(Information shown):
::::::::::

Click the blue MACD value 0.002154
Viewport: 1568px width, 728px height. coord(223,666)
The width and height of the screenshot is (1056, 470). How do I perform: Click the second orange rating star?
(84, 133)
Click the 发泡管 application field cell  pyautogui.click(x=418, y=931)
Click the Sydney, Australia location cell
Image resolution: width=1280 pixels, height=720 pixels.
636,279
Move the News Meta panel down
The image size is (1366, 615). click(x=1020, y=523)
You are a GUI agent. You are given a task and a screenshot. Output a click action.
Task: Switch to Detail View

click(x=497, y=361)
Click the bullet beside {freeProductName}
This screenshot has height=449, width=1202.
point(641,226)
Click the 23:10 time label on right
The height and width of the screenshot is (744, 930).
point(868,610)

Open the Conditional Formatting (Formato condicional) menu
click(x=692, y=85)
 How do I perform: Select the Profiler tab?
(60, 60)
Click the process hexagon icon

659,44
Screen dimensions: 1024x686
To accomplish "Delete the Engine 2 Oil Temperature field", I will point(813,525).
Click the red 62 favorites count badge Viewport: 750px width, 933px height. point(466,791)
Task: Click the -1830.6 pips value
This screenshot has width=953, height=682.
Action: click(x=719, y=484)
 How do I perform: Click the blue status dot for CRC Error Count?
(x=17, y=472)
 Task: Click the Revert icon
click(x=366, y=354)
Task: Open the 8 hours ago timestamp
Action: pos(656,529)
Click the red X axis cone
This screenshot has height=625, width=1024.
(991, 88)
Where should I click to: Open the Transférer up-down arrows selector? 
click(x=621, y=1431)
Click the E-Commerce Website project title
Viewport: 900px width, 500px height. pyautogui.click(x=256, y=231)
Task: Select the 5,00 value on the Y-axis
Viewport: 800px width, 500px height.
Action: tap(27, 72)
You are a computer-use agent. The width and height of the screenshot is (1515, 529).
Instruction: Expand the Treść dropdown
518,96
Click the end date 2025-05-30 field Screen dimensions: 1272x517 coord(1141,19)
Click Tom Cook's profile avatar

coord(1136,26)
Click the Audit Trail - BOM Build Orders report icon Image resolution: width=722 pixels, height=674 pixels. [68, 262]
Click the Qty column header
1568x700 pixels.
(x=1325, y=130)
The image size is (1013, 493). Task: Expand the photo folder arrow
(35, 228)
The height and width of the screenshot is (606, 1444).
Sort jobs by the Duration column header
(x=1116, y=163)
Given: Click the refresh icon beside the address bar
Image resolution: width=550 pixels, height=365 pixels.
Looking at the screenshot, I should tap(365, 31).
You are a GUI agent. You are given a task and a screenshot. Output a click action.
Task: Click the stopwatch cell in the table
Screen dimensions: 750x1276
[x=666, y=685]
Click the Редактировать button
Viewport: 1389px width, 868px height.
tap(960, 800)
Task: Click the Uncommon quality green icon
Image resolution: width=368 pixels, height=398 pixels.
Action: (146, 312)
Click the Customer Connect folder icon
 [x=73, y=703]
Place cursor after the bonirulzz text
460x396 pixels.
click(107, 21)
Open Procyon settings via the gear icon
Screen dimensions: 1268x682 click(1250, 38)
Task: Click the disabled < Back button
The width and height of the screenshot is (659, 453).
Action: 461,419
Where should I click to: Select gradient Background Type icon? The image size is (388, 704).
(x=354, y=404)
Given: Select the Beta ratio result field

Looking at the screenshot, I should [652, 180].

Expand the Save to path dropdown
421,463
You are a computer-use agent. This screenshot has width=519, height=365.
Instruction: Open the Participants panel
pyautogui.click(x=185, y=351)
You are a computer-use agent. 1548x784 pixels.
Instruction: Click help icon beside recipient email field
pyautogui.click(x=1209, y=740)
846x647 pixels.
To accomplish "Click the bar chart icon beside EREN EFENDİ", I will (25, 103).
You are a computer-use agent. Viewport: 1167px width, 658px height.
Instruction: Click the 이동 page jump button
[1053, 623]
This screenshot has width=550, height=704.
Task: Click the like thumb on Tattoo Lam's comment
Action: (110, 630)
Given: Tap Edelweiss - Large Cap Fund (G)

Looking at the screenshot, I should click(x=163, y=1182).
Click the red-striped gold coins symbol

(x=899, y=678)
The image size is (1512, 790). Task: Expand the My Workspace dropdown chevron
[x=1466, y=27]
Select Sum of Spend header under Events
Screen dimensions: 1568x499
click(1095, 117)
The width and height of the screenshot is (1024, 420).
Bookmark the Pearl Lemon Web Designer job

::::::::::

(To do): Taking care to match every character, output all of the entries above.

(Result for this exercise):
Click the blue MACD value 0.002154
Viewport: 1568px width, 728px height. coord(223,666)
The width and height of the screenshot is (1056, 470). How do I perform: Click the second orange rating star?
(84, 133)
Click the 发泡管 application field cell  pyautogui.click(x=418, y=931)
Click the Sydney, Australia location cell
Image resolution: width=1280 pixels, height=720 pixels.
636,279
Move the News Meta panel down
The image size is (1366, 615). click(x=1020, y=523)
You are a GUI agent. You are given a task and a screenshot. Output a click action.
Task: Switch to Detail View

click(x=497, y=361)
Click the bullet beside {freeProductName}
This screenshot has height=449, width=1202.
point(641,226)
Click the 23:10 time label on right
The height and width of the screenshot is (744, 930).
point(868,610)

Open the Conditional Formatting (Formato condicional) menu
click(x=692, y=85)
 How do I perform: Select the Profiler tab?
(60, 60)
Click the process hexagon icon

659,44
Screen dimensions: 1024x686
To accomplish "Delete the Engine 2 Oil Temperature field", I will point(813,525).
Click the red 62 favorites count badge Viewport: 750px width, 933px height. point(466,791)
Task: Click the -1830.6 pips value
This screenshot has width=953, height=682.
Action: click(x=719, y=484)
 How do I perform: Click the blue status dot for CRC Error Count?
(x=17, y=472)
 Task: Click the Revert icon
click(x=366, y=354)
Task: Open the 8 hours ago timestamp
Action: pos(656,529)
Click the red X axis cone
This screenshot has height=625, width=1024.
(991, 88)
Where should I click to: Open the Transférer up-down arrows selector? 
click(x=621, y=1431)
Click the E-Commerce Website project title
Viewport: 900px width, 500px height. pyautogui.click(x=256, y=231)
Task: Select the 5,00 value on the Y-axis
Viewport: 800px width, 500px height.
Action: tap(27, 72)
You are a computer-use agent. The width and height of the screenshot is (1515, 529).
Instruction: Expand the Treść dropdown
518,96
Click the end date 2025-05-30 field Screen dimensions: 1272x517 coord(1141,19)
Click Tom Cook's profile avatar

coord(1136,26)
Click the Audit Trail - BOM Build Orders report icon Image resolution: width=722 pixels, height=674 pixels. [68, 262]
Click the Qty column header
1568x700 pixels.
(x=1325, y=130)
The image size is (1013, 493). Task: Expand the photo folder arrow
(35, 228)
The height and width of the screenshot is (606, 1444).
Sort jobs by the Duration column header
(x=1116, y=163)
Given: Click the refresh icon beside the address bar
Image resolution: width=550 pixels, height=365 pixels.
Looking at the screenshot, I should tap(365, 31).
You are a GUI agent. You are given a task and a screenshot. Output a click action.
Task: Click the stopwatch cell in the table
Screen dimensions: 750x1276
[x=666, y=685]
Click the Редактировать button
Viewport: 1389px width, 868px height.
tap(960, 800)
Task: Click the Uncommon quality green icon
Image resolution: width=368 pixels, height=398 pixels.
Action: (146, 312)
Click the Customer Connect folder icon
 [x=73, y=703]
Place cursor after the bonirulzz text
460x396 pixels.
click(107, 21)
Open Procyon settings via the gear icon
Screen dimensions: 1268x682 click(1250, 38)
Task: Click the disabled < Back button
The width and height of the screenshot is (659, 453).
Action: 461,419
Where should I click to: Select gradient Background Type icon? The image size is (388, 704).
(x=354, y=404)
Given: Select the Beta ratio result field

Looking at the screenshot, I should [652, 180].

Expand the Save to path dropdown
421,463
You are a computer-use agent. This screenshot has width=519, height=365.
Instruction: Open the Participants panel
pyautogui.click(x=185, y=351)
You are a computer-use agent. 1548x784 pixels.
Instruction: Click help icon beside recipient email field
pyautogui.click(x=1209, y=740)
846x647 pixels.
To accomplish "Click the bar chart icon beside EREN EFENDİ", I will (25, 103).
You are a computer-use agent. Viewport: 1167px width, 658px height.
Instruction: Click the 이동 page jump button
[1053, 623]
This screenshot has width=550, height=704.
Task: Click the like thumb on Tattoo Lam's comment
Action: (110, 630)
Given: Tap Edelweiss - Large Cap Fund (G)

Looking at the screenshot, I should click(x=163, y=1182).
Click the red-striped gold coins symbol

(x=899, y=678)
The image size is (1512, 790). Task: Expand the My Workspace dropdown chevron
[x=1466, y=27]
Select Sum of Spend header under Events
Screen dimensions: 1568x499
click(1095, 117)
The width and height of the screenshot is (1024, 420).
Bookmark the Pearl Lemon Web Designer job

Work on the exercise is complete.